The difference between a practice that recovers most of its denied revenue and one that writes off the majority often comes down to how quickly and how correctly they respond. Time matters. Most payers have appeal windows. Missing them means writing off the claim entirely.
How Clinical Documentation Feeds the Whole System
Prior authorization doesn't live in isolation from the rest of your revenue cycle. It's downstream of clinical documentation and upstream of billing, which means documentation gaps affect everything between the physician's note and the payer's payment.
When Documentation Is the Bottleneck
Vague clinical language is the single most common reason prior authorization requests stall or get denied on first submission. A note that says a patient "may benefit from" a procedure doesn't carry the same weight as one that specifies the diagnosis, the clinical history, prior treatments attempted, and why the requested service is medically necessary at this point in care.
Clinical documentation improvement (CDI) is the bridge between what physicians document and what payers need to see. When documentation is specific, complete, and coded accurately, authorization requests go through faster. When it isn't, requests come back with queries, delays, or outright denials.
What We Do at HOM to Keep Prior Authorizations Moving
For close to 10 years, HOM has worked with health systems and physician groups of every size on this problem. Here's how we handle it end-to-end.
Our Referrals and Authorizations service verifies coverage, checks authorization requirements, and submits requests to the appropriate payer. We operate with a turnaround time 5 days ahead of the standard, handle STAT cases within 6 hours, and have processed more than 2.5 million cases with quality scores consistently above 98%.
Where clinical documentation needs strengthening before submission, our CDI team closes those gaps with more than 99.9% accuracy and a 24-hour chart review turnaround, so requests go out complete the first time. Our Utilization Management team supports the clinical side of authorization decisions across more than 500,000 reviewed cases, with a 24 to 48-hour turnaround.
If a denial comes in, our AR and Denial Management team addresses it within 48 hours, with a denial recovery rate of up to 95% and a clean claim ratio of up to 98%.
The system works because nothing is siloed. Pre-authorization, documentation, submission, and denial management run as one coordinated process rather than a chain of disconnected handoffs.
If your team is spending more time chasing approvals than delivering care, the problem is almost always structural, and it usually connects to broader weaknesses in your revenue cycle management process.
Frequently Asked Questions
1. What is prior authorization, and why does it delay patient care?
Prior authorization (PA) requires providers to obtain payer approval before delivering certain services. Delays typically stem from incomplete documentation at submission, no tracking system for pending requests, and staff handling cases reactively rather than proactively.
2. Which services most commonly require prior authorization?
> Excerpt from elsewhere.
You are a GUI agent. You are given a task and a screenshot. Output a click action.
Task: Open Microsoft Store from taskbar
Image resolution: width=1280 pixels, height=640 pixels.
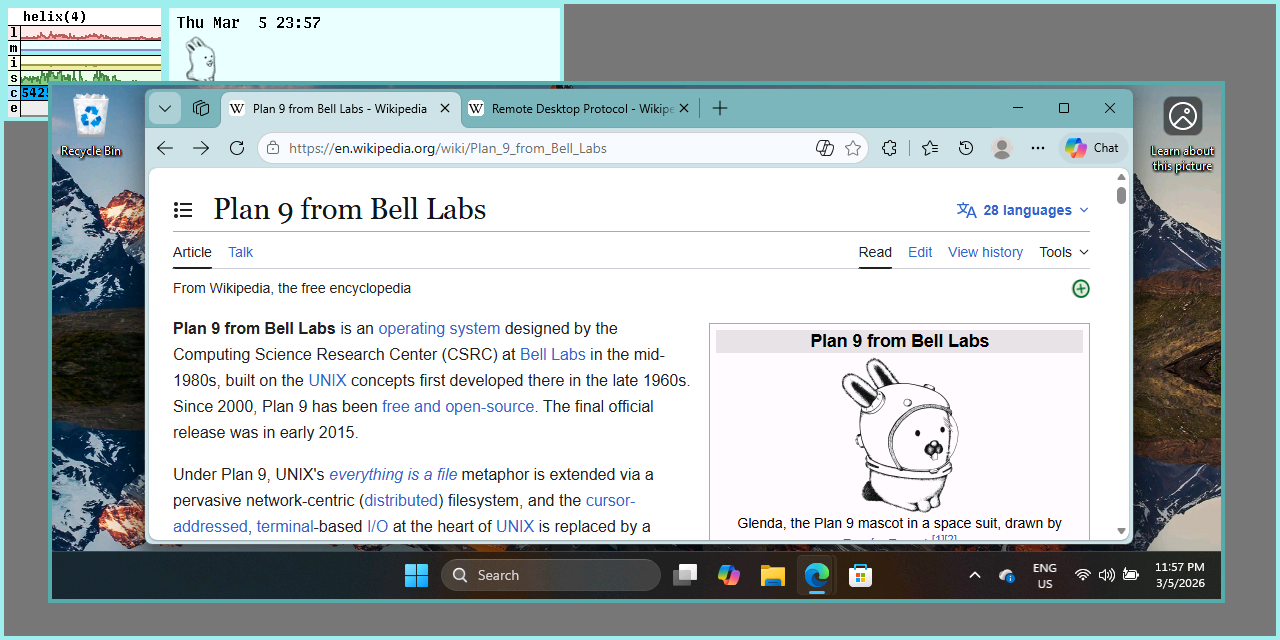[x=860, y=575]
Specialist referrals, elective procedures, advanced imaging, certain medications, durable medical equipment, and behavioral health treatment are the most frequent triggers. Requirements vary by payer, so maintaining a payer-specific authorization matrix at the scheduling stage prevents last-minute gaps.
3. How long should a prior authorization take?
Standard authorizations range from a few days to several weeks, depending on the payer. STAT cases typically resolve within 24 to 72 hours. A well-structured workflow with payer-specific expertise consistently brings turnaround times in line with care schedules.